Dominic Maguire, of the National Association of Funeral Directors, which represents over 80% of funeral directors in the UK, said that the BBC figures highlighted how bereaved families were continuing to be hit in the pocket by disbursement costs levied by local authorities.

He said: “We are extremely concerned about the rising cost of disbursements, which are outside the Funeral Directors’ control, and have raised the issue at Government level.

“Along with sharp price rises in burial and cremation fees imposed by local authorities, and as again highlighted by the BBC today, estate management costs have risen by 39% since 2013, whereas a survey by the NAFD last year showed that funeral directors have worked hard to keep their own costs down with only a 3.5% rise in the cost of their services in the past year, which can be mainly attributed to the rising cost of running a funeral home and fleet of vehicles, and like any other business, employment costs and issues such as business rates.

“The Funeral Directors’ fees now account for less than 50% of the overall funeral cost.”

Earlier this year the NAFD launched the Funeral Promise, a pledge to bereaved that members must offer a fair and visible price.

Mr Maguire also urged families to talk to their loved ones about their end of life, especially their wishes and costs.

He said: “The cost of dying can come as a shock to people at a time when they are already vulnerable, and we urge everyone to discuss the issues with their loved ones and plan ahead, so that when it comes to what is a very sad and difficult time, they will at least have the comfort of having something in place.

“We urge anyone who is in the planning stage to make financial provision for their funeral, and also to consider a pre-paid funeral plan, such as Perfect Choice, which will mean that money has been saved for the funeral and the family will not suddenly face a large financial burden, and also that enough has been planned for to allow the family to pay for the funeral that their relative wanted.”

Last year the NAFD launched My Funeral Wishes, a leaflet that can be downloaded via the Association’s website, which encourages people to plan their own funeral and which helps begin the difficult conversation of death.

Mr Maguire, a funeral director, said: “As a nation, Britain has been reluctant to talk about death, although there are signs that is changing.
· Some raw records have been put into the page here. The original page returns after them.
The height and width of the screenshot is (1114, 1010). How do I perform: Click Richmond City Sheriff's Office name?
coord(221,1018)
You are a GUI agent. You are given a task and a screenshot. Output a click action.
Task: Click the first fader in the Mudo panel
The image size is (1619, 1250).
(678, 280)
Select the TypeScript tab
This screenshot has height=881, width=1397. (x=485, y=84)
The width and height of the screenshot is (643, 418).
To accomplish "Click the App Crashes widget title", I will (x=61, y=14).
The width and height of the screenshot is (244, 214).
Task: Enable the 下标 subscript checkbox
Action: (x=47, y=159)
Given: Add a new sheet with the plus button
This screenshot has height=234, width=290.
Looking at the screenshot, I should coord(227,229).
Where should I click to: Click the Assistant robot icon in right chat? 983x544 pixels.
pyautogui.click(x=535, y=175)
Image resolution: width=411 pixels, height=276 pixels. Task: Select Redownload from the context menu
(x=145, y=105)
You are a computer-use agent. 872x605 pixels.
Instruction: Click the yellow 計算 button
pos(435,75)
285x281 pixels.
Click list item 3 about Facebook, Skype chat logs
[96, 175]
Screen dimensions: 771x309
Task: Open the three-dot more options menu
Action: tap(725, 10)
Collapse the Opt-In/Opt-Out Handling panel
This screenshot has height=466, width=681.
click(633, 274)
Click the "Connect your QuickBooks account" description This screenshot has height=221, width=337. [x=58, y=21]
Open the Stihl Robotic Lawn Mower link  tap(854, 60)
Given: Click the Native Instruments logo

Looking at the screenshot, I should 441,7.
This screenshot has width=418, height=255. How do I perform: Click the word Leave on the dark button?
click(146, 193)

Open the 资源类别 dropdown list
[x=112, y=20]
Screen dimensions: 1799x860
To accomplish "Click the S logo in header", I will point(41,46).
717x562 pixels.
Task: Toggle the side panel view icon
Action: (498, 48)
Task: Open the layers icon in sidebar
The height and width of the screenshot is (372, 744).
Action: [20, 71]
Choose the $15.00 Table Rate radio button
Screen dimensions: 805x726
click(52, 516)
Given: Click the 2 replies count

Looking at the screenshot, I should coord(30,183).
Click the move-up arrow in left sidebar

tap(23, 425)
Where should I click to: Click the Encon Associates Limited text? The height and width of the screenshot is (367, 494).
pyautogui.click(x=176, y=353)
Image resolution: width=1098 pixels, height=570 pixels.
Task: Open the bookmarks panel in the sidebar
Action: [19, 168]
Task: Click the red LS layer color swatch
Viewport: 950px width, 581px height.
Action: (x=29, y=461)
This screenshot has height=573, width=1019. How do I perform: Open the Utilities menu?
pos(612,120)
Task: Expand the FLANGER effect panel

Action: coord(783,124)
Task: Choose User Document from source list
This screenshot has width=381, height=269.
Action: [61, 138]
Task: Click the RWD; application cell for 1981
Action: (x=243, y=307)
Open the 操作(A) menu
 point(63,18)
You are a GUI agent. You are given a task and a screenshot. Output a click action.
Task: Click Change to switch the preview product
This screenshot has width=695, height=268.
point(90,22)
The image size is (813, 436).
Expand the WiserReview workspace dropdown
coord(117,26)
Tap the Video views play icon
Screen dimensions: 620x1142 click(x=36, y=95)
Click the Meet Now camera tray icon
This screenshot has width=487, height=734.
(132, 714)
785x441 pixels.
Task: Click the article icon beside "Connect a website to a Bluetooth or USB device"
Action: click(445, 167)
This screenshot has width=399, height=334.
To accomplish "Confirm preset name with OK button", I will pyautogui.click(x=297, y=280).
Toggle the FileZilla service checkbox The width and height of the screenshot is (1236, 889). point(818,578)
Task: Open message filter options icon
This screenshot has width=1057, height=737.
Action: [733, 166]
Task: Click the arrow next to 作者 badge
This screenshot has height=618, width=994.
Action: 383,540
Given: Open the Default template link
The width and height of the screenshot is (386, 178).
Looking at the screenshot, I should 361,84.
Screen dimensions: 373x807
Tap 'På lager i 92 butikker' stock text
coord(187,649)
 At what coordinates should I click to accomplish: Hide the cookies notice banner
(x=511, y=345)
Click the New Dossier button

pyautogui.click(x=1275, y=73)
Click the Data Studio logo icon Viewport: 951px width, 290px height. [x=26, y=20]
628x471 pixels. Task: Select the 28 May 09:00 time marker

Talking about death can have a huge effect on feelings and emotions after a loved one has passed away, including knowing that you are giving them the funeral that they want.”

The NAFD is also campaigning to urge the Government to index-link the £700 social fund payment – which helps those most in need but which has remained static since 2003 – to help prevent more people falling into funeral poverty or having to borrow money to cover the costs of burying a loved one.